While working on the engine wiring, there were several times when the project got stalled because I didn’t have the right hardware to get ‘er done. Since I can only work on the boat on weekends, a week can go by waiting for new parts to show up so I can continue the job. There are plenty of other things to do on the boat, though, and getting the exhaust system finished is a big item on the honey-do list. I’ve got all the tubing I need. I just need to finish preparing the mufflers, then cut, tack, and weld the risers together.
In retrospect, I may have been able to save several hundreds of dollars by buying a 5-foot length of 6″ stainless tubing and cutting it to size rather than buying Centek crush sleeves at $58/ea (wholesale). Ah well…that wouldn’t be the first time I made a noob choice that cost more than it had to.
I still haven’t decided for sure how much I want to isolate the mufflers so they don’t transmit exhaust vibrations. Since they’re not solidly attached to the engines, vibration may not be a problem at all. Time will tell.
The 180° connector above the muffler allows it to be rotated and also moved in a small arc to line the inlet up with where the riser will be.
I had a problem with slightly crooked cuts on the stainless tubing I used for the fuel inlets, which took more work on the disk sander to get the mating surfaces fitting tightly. With the bigger 4-inch tubing I’m using on the exhaust, it was even more of a priority to make sure the cuts were all true. I followed online instructions for truing 4×6 metal-cutting bandsaws, and it cuts nice and straight now.
The muffler inlets are ~6″ in diameter. By clamping two 1″ x 1″ x 24″ mahogany cleats to the inside of the inlets, the distance between the two inner surfaces of the cleats is ~4″. By clamping the 4″ tubing to the other end of the cleats, I can position the mandrel-bent section while being confident that the other end is pointed directly at the center of the muffler inlet. When I weld on the showerhead, which will be made of 6″ tubing, it will be pointed right at the muffler. That’s the theory, anyway.

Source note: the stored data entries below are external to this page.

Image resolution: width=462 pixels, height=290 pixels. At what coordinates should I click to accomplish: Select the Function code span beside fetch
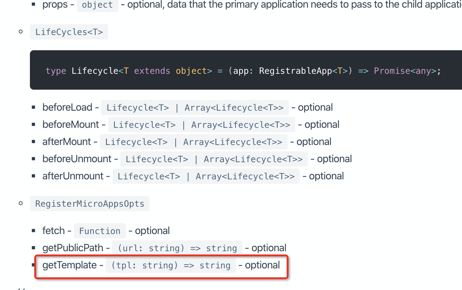[x=100, y=231]
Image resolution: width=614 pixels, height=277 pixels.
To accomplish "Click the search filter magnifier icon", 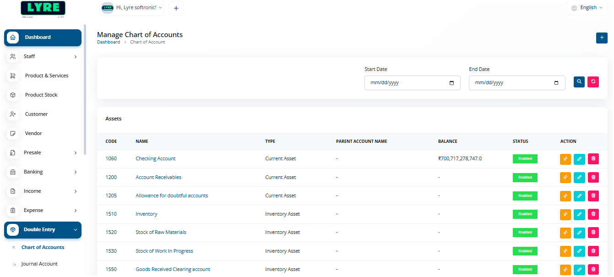I will pos(579,82).
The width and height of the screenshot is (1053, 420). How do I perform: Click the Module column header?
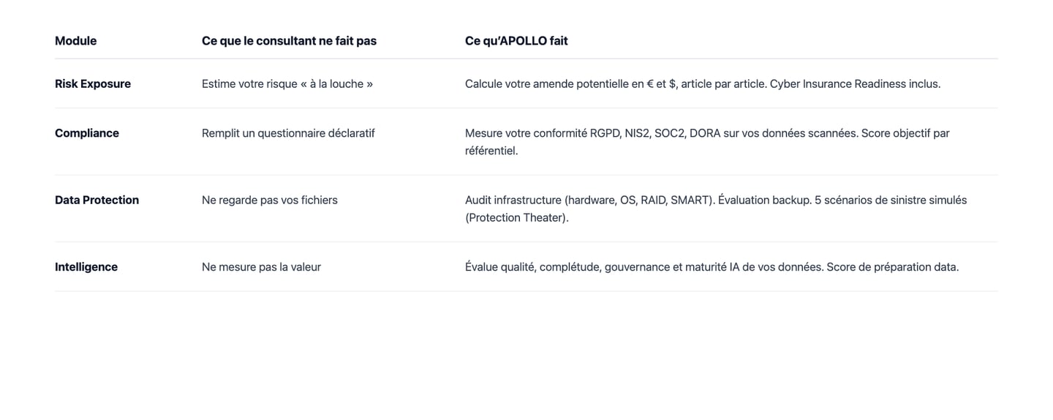pos(75,41)
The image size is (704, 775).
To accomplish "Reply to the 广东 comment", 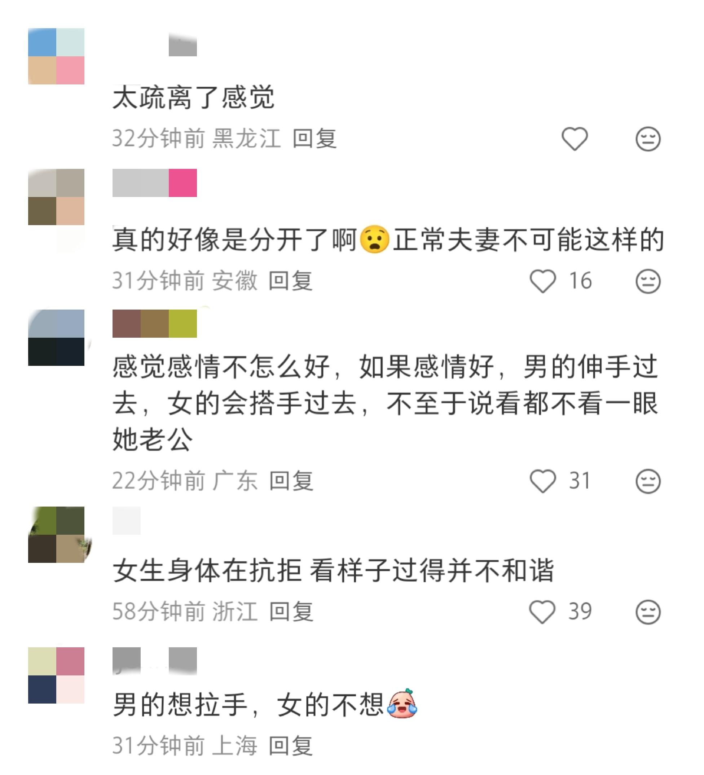I will (291, 481).
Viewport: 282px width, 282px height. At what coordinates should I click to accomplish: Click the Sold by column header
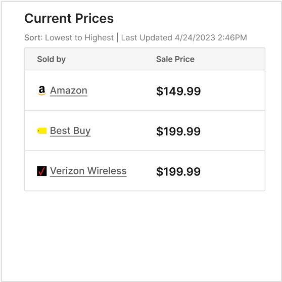[x=51, y=59]
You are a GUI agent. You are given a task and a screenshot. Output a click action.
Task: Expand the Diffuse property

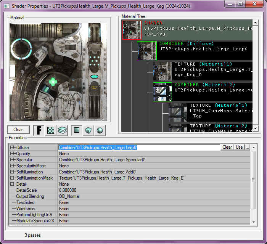pyautogui.click(x=12, y=148)
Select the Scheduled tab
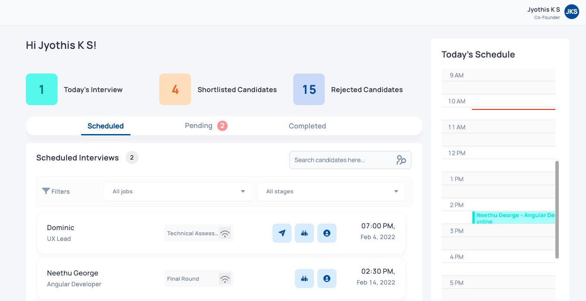The width and height of the screenshot is (586, 301). (x=105, y=125)
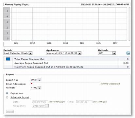
Task: Open the Format dropdown showing HTML
Action: click(x=36, y=88)
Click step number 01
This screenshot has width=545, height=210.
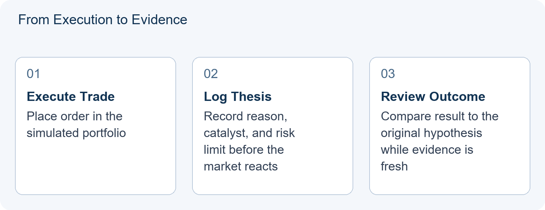pyautogui.click(x=33, y=74)
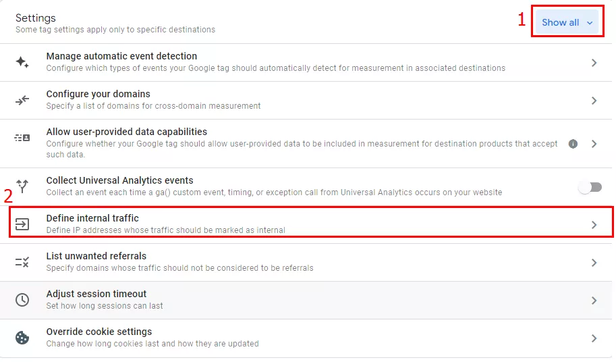Click the clock icon for session timeout
The image size is (616, 362).
coord(22,300)
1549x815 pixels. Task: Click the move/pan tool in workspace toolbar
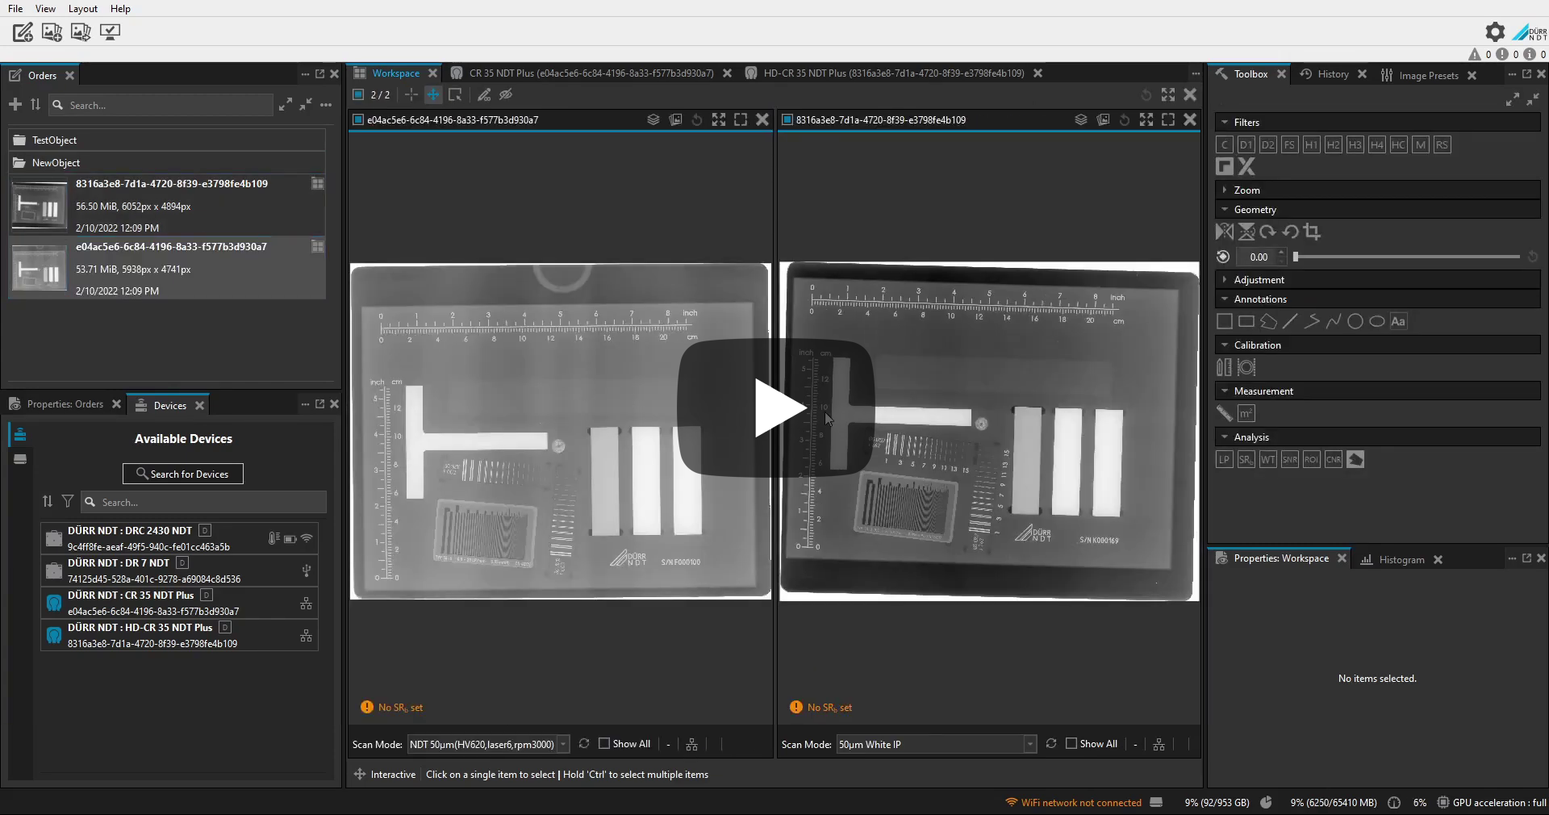coord(433,95)
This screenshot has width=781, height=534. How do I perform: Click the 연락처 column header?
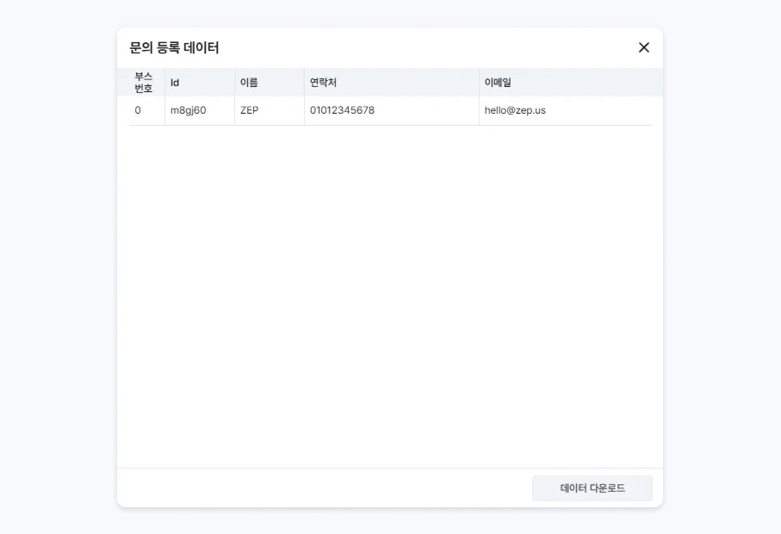(323, 83)
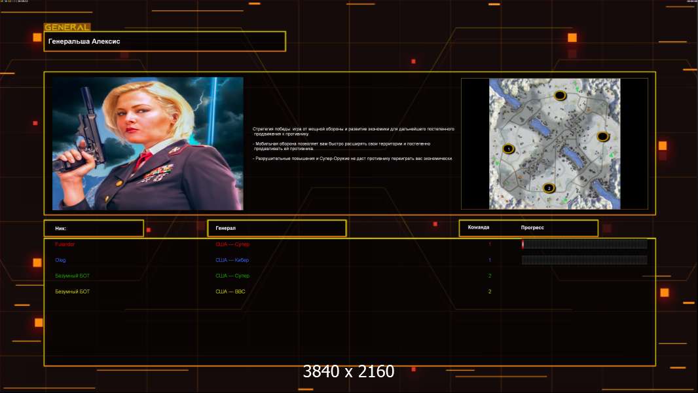Click Oleg's loading progress bar

click(585, 260)
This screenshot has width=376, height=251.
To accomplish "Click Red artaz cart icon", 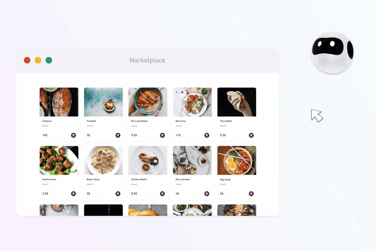I will 207,135.
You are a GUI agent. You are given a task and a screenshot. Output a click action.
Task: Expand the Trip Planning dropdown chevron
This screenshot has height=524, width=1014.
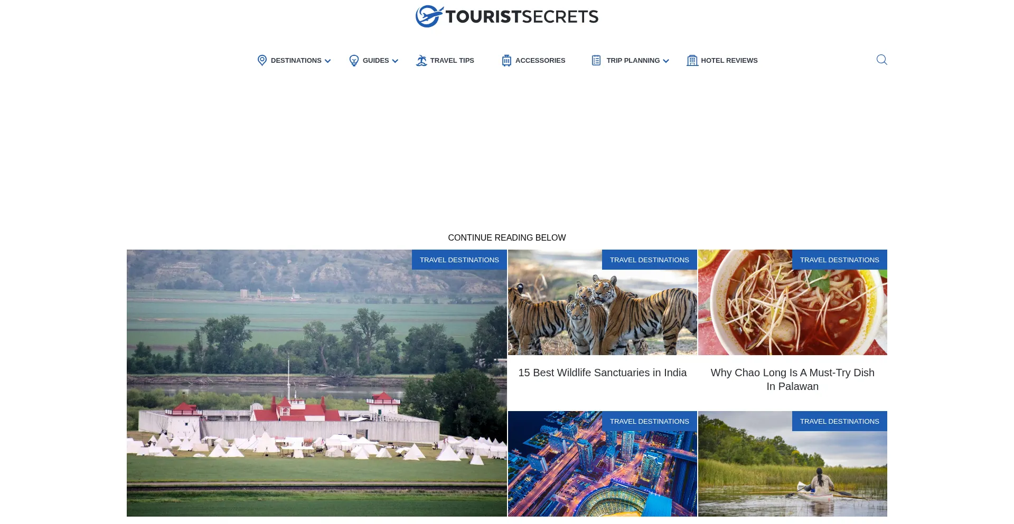pyautogui.click(x=666, y=61)
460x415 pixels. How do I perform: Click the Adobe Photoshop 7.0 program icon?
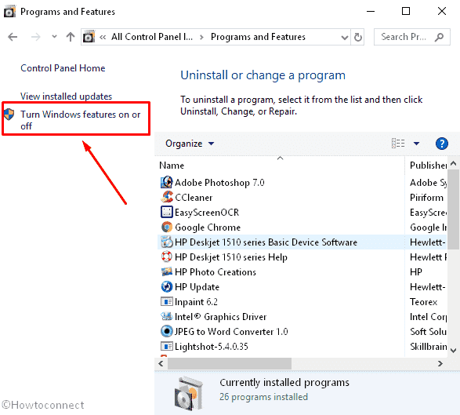(x=167, y=182)
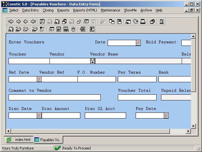Image resolution: width=202 pixels, height=152 pixels.
Task: Jump to last record using toolbar arrow
Action: [x=33, y=22]
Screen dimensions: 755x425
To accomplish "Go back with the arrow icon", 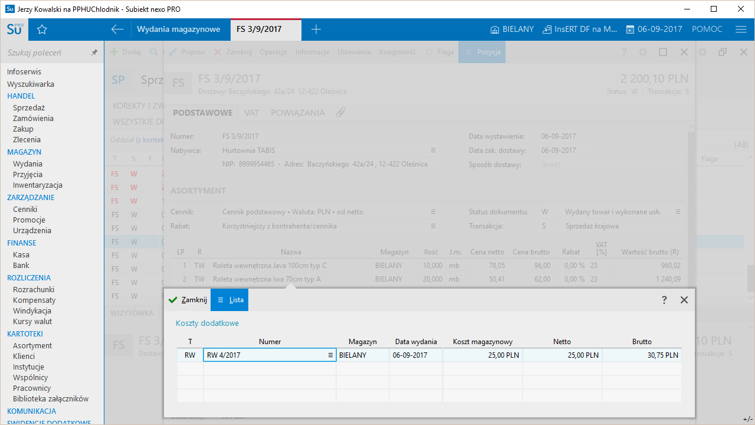I will [117, 30].
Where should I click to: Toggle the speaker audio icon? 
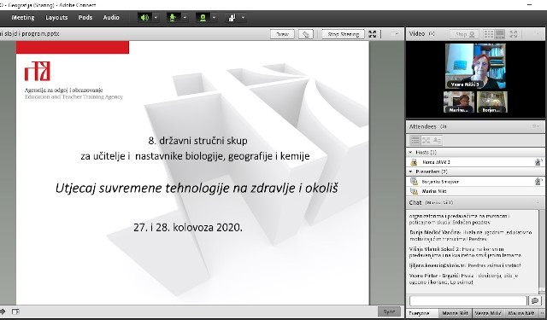coord(144,17)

Note that the “spillover point” on the dry exhaust side is well above the lowest point of the 180° connector coming out of the muffler. That way, if the exhaust system fills with water it will naturally drain out the side of the hull rather than backing up into the engine. The 6″ exhaust pipe out the hull side would have to be completely full and still overflowing under substantial pressure before water can end up in the turbo. Gravity makes that pretty much impossible.
The dry side of the port exhaust riser is ready to be welded, but I’m still awaiting the delivery of some gear to purge air from inside the tube and replace it with argon. I also have to make the dry section of the starboard riser and have some parts CNC machined for the showerhead.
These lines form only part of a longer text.